Los guaraníes tuvieron un importante papel en la construcción de varias ciudades y pueblos de Uruguay. Vulgarmente se les llamaba Tapes.

Los arqueólogos Leonel Cabrera y María del Carmen Curbelo, en su trabajo “Aspectos sociodemográficos de la influencia guaraní en el sur de la antigua Banda Oriental”, informan que: En el año 1724, 1.000 guaraníes, acompañados por dos religiosos, llegaron a Montevideo para levantar sus murallas. Cabrera y Curbelo señalan que los indios misioneros también levantaron las primeras fortificaciones de Santa Teresa y Maldonado.

Más adelante en el tiempo, las poblaciones de Minas y San José, fundadas en 1783, fueron levantadas por indios Tapes.

Cuatro guaraníes entre los Treinta y Tres Orientales

Para el historiador Oscar Padrón Favre, “los Treinta y Tres Orientales son un muestreo de lo que era la sociedad de entonces: había patricios como Manuel Oribe; caudillos, como Juan Antonio Lavalleja; gauchos, como Andrés Cheveste; negros esclavos, como Dionisio Oribe y Joaquín Artigas; y cuatro guaraníes Pedro Areguatí, Felipe Carapé, Francisco Romero y Luciano Romero “.

El antropólogo Daniel Vidart ha escrito sobre los guaraníes porque cree que se está cometiendo una gran injusticia histórica: “De los guaraníes que pelearon con Artigas ya ni se habla. Se habla mucho del caciquillo charrúa Manuel Artigas, pero de Andresito Guacurarí, Sotelo y Sití, los caciques guaraníes artiguistas, nadie se acuerda”.

Para Daniel Vidart, “los charrúas sólo dejaron un extraordinario ejemplo de valentía, de resistir hasta las últimas fuerzas. Pasaron como una sombra heroica, pero no dejaron huellas en nuestro pueblo. No puede atribuírseles un aporte demográfico y cultural que no tuvieron.
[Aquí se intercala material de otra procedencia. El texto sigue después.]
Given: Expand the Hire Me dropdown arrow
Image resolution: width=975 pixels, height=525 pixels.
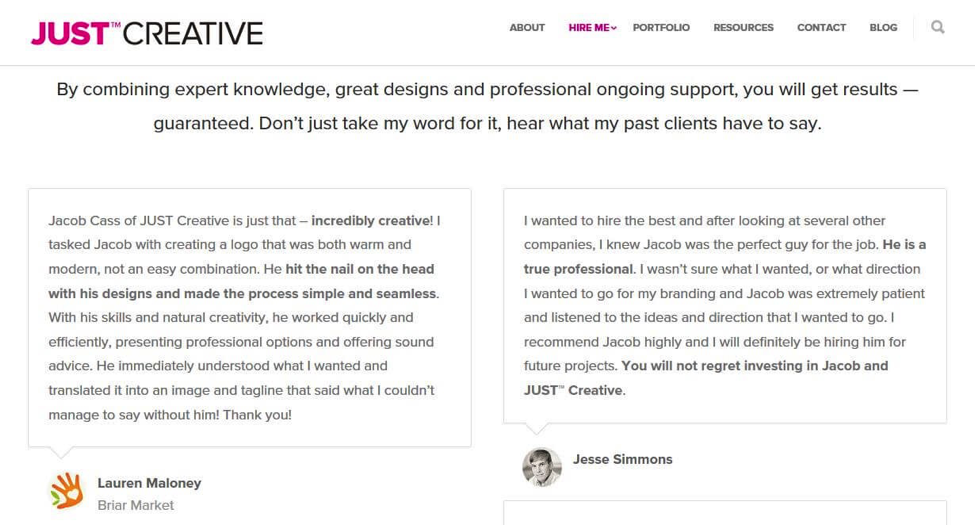Looking at the screenshot, I should pyautogui.click(x=614, y=28).
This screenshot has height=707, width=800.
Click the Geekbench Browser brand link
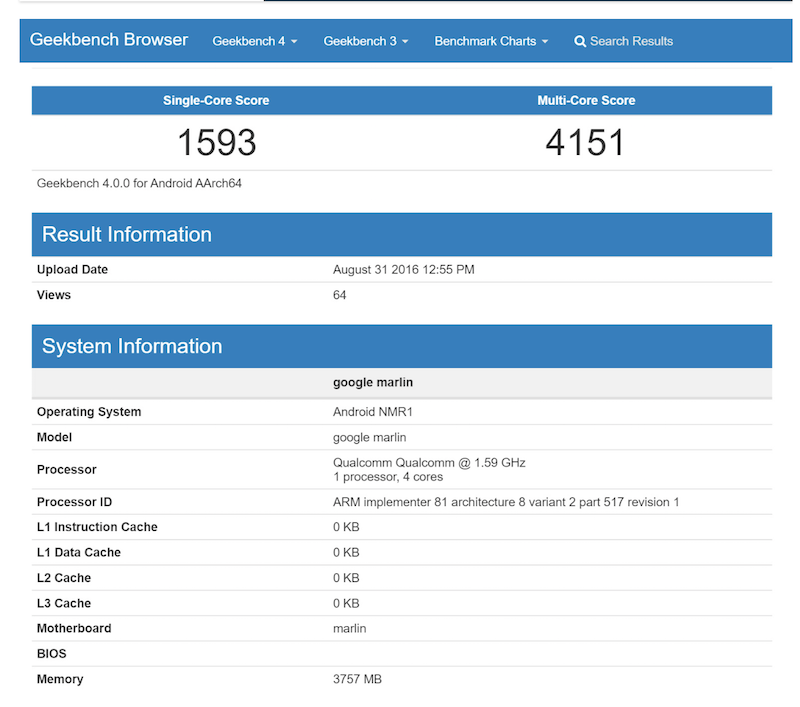click(x=109, y=40)
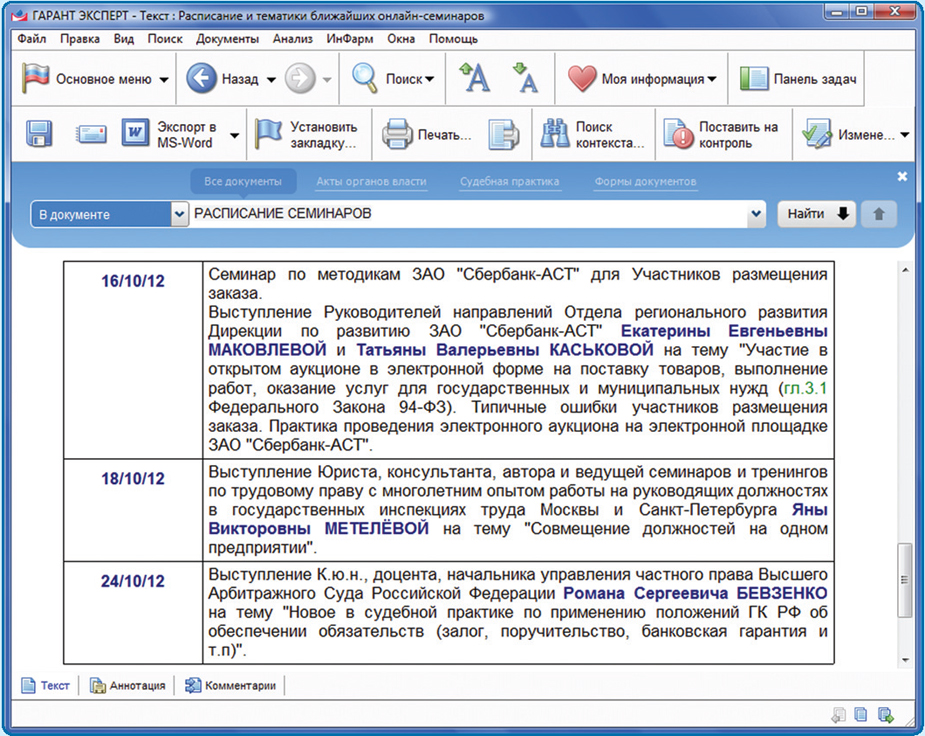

Y no se puede equipararlos al peso efectivo que sí tuvieron los guaraníes en la formación del Uruguay”.

Un último apunte: En un registro lingüístico hecho por el Padre Dámaso Antonio Larrañaga en 1816, se anota que la lengua más hablada en la Banda Oriental era el guaraní, luego el castellano, seguido por el charrúa, otras lenguas ibéricas, lenguas africanas y luego otras lenguas indígenas.

Fuentes de información: Martín Delgado Cultelli: “Historia del Guaraní en el Uruguay”. Lafone Quevedo: “Nomenclatura Indígena, 1890”. Leonel Cabrera y María del Carmen Curbelo: “Aspectos sociodemográficos de la influencia guaraní en el sur de la antigua Banda Oriental”. Renzo Pi Hugarte: “Indios del Uruguay”, Editorial Banda Oriental, 1993. Leonardo Haberkorn: “Uruguay, tierra guaraní”, Blog El Informante. 2008. Dr. Anselmo Jover Peralta: “Recopilación de voces charrúas”, Almanaque del Banco de Seguros del Estado, año 1965. Imágenes: Retrato de Andresito; Plano de una Misión Jesuita típica; el mate como bebida nacional; ruinas misioneras.